O apresentador Danilo Gentili, do SBT, a chamou de gorda nas redes sociais, em 2019. Você tem alguma pauta sobre gordofobia? Como vê este tema no País?
Pois é, é quase inacreditável que isso aconteça. Mas sabe que isso é um dos tentáculos do machismo na sociedade. Pelo menos na forma como ele se expressou comigo, porque não fosse o elemento da gordofobia, da aparência física, seria algum questionamento da capacidade intelectual. Isso está ligado à misogenia, porque o próprio Danilo Gentili inclusive já operou desta forma com outras figuras públicas, sejam da política ou não. A resposta pra ele, além de uma resposta política, de uma problematização do que isso significa, é uma resposta jurídica. Nossa equipe moveu um processo contra ele, espero que em breve tenha alguma resposta, e não por uma questão de vingança, mas é porque eu acho que é pedagógico, porque quando uma pessoa pública que tem milhões de seguidores, faz essa ofensa a uma mulher, ela estimula e autoriza que outros homens façam o mesmo, porque ele tem milhões de seguidores que se empolgam com aquele tipo de comportamento, então, uma sanção ao Danilo é mostrar para os demais homens que têm consequências os seus atos e que as mulheres merecem e precisam ser respeitadas. Acima de tudo, é respeito. Não estou na política pra ter a minha forma física avaliada, aliás, isso não tem a menor importância, nem pra homens, nem pra mulheres. Mas por que este questionamento recaem sobre as mulheres, sendo que elas estão ali pra legislarem, para defenderem os interesses da população, pra discutir o orçamento, pra, no meu caso, enfrentar o presidente da República, e não pra agradar a este ou aquele padrão estético de um sujeito como o Danilo Gentili, mas muitas mulheres passam por isso em seus locais de trabalho, nas redes sociais, são faces cruéis da misoginia que eu tenho a impressão de que as mulheres estão se organizando mais pra combater e responder à altura.

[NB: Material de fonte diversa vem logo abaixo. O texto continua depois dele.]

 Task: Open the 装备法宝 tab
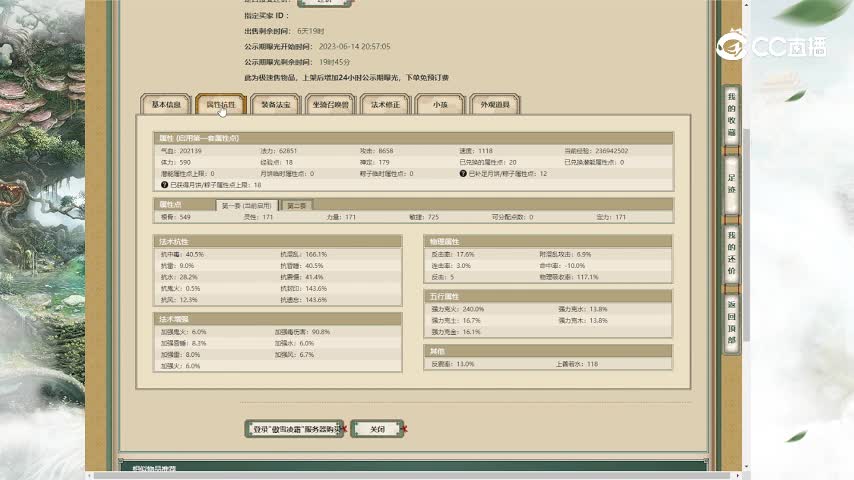coord(275,104)
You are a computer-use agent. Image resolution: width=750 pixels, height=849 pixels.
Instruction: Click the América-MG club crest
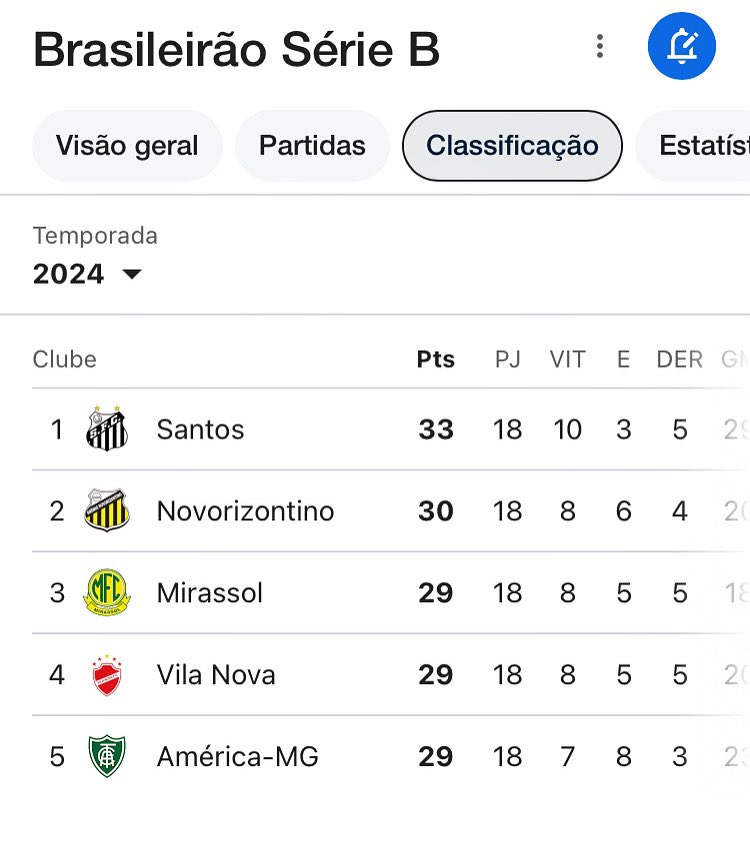(107, 756)
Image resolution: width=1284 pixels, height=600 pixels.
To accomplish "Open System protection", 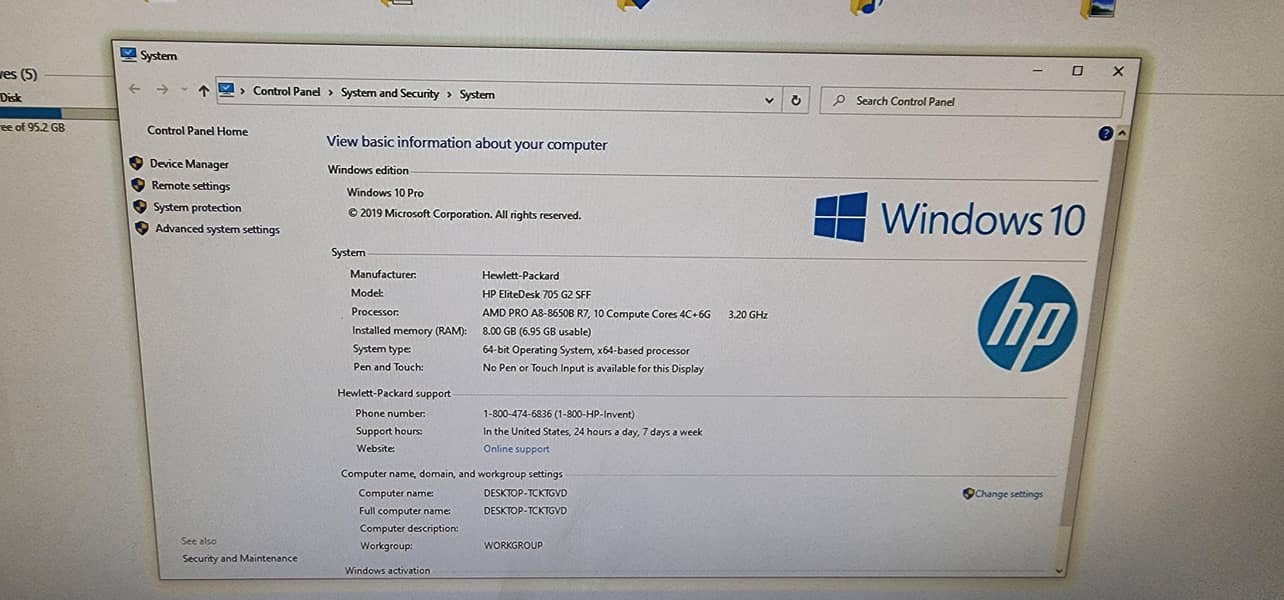I will (197, 207).
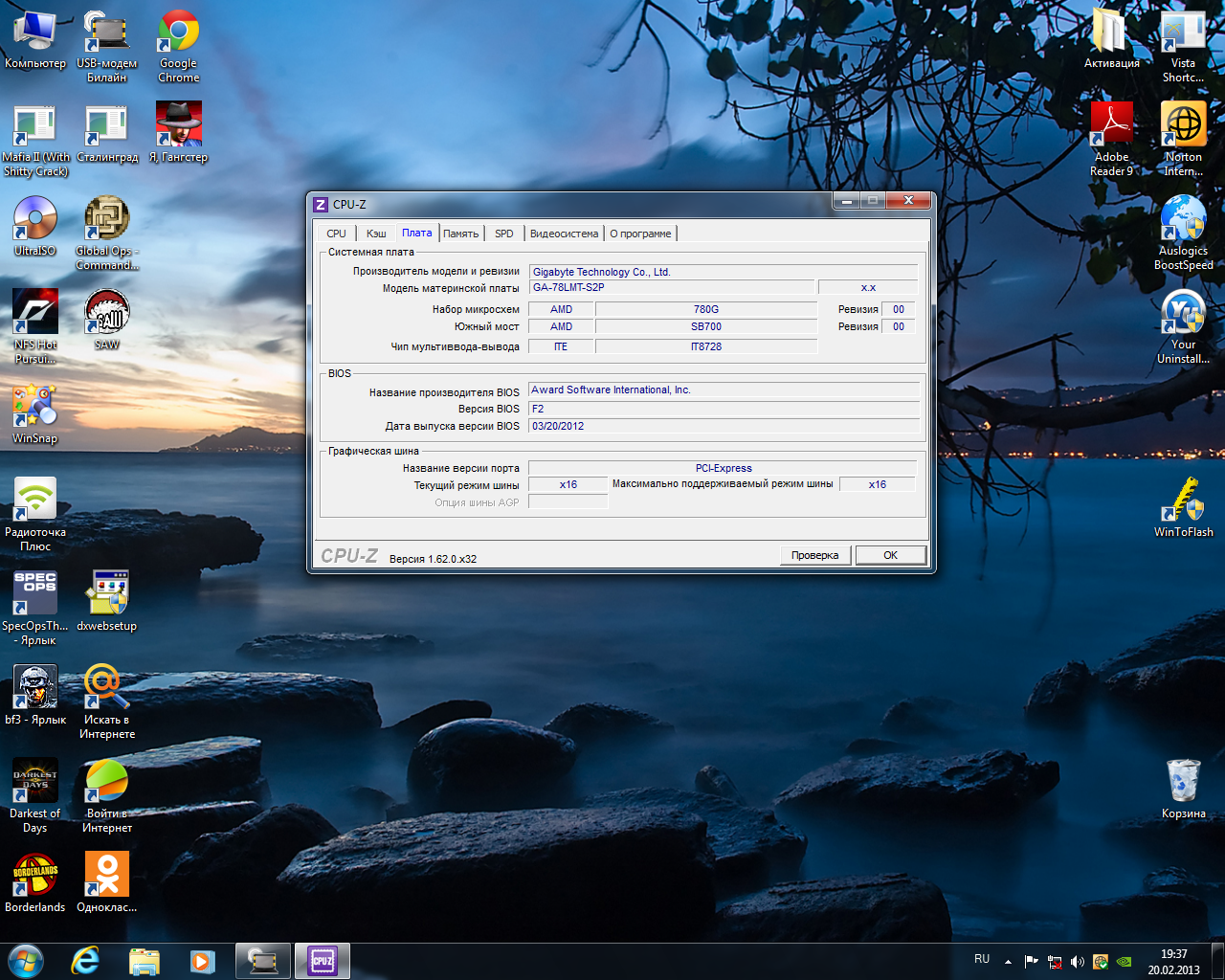
Task: Select the Auslogics BoostSpeed icon
Action: coord(1183,219)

Politicamente, tem algum projeto relacionado à gordofobia?
Acho que, pela perspectiva da conscientização, da educação política sobre o tema seria algo que eu tenho bastante apreço. Eu aprovei, inclusive, um projeto de lei, que é o Maria da Penha nas escolas, que visa debater o tema do machismo e da violência contra as mulheres no ambiente escolar. Acho que pode ser uma ótima ideia, inclusive a partir do nosso diálogo, que se estenda também para o tema da gordofobia, porque nas escolas isso acontece muito a prática do bulling e é um lugar privilegiado, inclusive, para que isso seja desconstruído.